# Saved entries
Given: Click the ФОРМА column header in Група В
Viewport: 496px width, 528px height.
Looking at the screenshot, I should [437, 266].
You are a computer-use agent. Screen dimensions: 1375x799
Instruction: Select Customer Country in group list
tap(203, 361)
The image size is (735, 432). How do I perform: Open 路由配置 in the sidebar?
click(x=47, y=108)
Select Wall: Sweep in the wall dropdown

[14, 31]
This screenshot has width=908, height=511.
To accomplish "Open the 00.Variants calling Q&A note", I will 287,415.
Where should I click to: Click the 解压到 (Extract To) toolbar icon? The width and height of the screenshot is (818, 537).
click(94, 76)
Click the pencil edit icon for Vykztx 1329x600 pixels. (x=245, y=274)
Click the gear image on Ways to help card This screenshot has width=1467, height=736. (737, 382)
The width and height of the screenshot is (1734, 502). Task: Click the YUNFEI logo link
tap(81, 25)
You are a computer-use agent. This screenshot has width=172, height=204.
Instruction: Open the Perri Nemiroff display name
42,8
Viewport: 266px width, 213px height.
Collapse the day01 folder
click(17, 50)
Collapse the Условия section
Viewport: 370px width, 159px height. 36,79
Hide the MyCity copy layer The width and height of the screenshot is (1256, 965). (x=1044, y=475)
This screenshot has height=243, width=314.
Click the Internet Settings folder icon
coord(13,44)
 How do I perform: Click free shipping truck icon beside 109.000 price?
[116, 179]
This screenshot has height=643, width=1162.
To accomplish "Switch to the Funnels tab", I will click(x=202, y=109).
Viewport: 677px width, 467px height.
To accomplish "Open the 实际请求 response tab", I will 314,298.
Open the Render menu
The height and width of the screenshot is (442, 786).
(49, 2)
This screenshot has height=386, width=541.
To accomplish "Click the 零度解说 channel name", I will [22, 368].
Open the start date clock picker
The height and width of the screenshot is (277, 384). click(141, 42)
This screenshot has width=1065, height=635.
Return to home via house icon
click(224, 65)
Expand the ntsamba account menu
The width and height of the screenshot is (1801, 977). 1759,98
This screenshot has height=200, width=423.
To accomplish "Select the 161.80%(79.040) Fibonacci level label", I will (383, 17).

# Your objective
Reproduce every line in the data that has the word "computer" in it.

# Finished exercise
You are a computer-use agent. Screen dimensions: 1375x799
You are a computer-use agent. This screenshot has width=172, height=204.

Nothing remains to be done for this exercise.